I would say the universities have been the engine of innovation in many ways. We’re out here, not beholden to a particular system of doing things. However, we’re being forced more and more into a mold if we want to work with agencies.
But I do believe the universities have a great deal to offer … a way to maintain vigor in the program. I don’t think the university community is blameless either. We try to push the frontiers. So there’s probably some science and requirements creep. There’s a need to empower everybody to get the greatest scientific bang for the buck, rather than the unbridled “we’ll spend whatever it takes to do this program.” Also, putting every conceivable bell and whistle on a spacecraft means that the price goes out of sight. To not contribute to the problem, the science community must show restraint, keep the mission focused, well-defined and on-topic.
You’re a leading solar physicist. How important is this scientific discipline to understanding climate change here on Earth?
The Earth is our most important planet. The sun is our most important star. I think those are pretty indisputable facts. Understanding the sun and its variability and its impact on the Earth and climate is the natural backdrop on which human effects are superimposed. There is a need to measure with as much accuracy as possible what is the solar variability. That record and maintaining that record is probably one of the most important activities you could imagine for science. We have to be able to look back 50 years, 100 years, even 10 years from now and say what was that variability … the role of the changing sun. Only then can we start to judge what the human-induced effects really are. We need to be able to take basic research and convert it into something that’s approaching real genuine utility to society.
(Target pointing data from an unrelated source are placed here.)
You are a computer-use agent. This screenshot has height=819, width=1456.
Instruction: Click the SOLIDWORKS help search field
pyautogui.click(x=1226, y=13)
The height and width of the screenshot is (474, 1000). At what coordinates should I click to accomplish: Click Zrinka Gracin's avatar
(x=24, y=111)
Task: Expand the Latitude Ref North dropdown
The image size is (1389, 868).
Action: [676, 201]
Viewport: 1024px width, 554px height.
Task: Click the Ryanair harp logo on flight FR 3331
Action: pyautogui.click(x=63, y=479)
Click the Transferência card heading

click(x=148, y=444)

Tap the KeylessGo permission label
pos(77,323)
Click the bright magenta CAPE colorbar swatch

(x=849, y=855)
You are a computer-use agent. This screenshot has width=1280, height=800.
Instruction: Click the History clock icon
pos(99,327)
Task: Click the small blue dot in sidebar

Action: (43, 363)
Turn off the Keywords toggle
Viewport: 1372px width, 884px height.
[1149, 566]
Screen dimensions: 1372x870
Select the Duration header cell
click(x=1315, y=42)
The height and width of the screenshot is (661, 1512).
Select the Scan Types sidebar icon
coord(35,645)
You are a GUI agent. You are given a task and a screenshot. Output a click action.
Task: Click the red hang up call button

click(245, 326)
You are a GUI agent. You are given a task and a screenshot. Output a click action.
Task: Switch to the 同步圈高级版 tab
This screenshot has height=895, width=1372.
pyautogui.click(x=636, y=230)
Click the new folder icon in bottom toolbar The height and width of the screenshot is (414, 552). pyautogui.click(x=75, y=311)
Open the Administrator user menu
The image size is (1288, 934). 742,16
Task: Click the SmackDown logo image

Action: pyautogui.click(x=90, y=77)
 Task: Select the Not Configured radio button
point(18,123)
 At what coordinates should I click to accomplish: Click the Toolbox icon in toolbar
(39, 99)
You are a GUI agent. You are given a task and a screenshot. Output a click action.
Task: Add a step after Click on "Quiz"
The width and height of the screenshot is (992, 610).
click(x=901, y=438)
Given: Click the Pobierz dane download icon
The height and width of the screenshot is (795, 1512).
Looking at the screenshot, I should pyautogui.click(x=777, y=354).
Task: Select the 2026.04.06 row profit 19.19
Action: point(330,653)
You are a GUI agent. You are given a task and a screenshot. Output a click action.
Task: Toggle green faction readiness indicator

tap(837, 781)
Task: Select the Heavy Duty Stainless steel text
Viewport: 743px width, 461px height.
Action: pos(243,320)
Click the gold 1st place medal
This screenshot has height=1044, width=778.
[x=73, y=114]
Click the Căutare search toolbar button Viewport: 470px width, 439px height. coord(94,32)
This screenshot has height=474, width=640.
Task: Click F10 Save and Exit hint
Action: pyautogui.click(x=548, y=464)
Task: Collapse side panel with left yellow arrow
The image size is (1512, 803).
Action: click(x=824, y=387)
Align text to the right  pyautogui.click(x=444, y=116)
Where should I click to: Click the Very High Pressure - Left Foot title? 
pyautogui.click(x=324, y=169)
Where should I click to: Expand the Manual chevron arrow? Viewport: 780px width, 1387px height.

We’ve heard a lot about the perils of relying on large, complex satellites for scientific research. To what extent can cubesats be used to answer scientific questions at a reasonable cost?
In many ways it’s a back-to-the-future kind of thing, a throwback almost to the very early part of the space program. In a very short period of time you can decide to do a simple, focused thing and do it with a handshake and a small amount of money and get results.
The question becomes, are you doing good science or an engineering demonstration? What’s the purpose it can serve? I think it is probably a very important part of the movement, a reversion back to the smaller end and more balanced part of the spectrum. Also, having a swarm of cubesats is a very important restoration of an appreciation for what measurements from many points, using small, simple instruments, can contribute.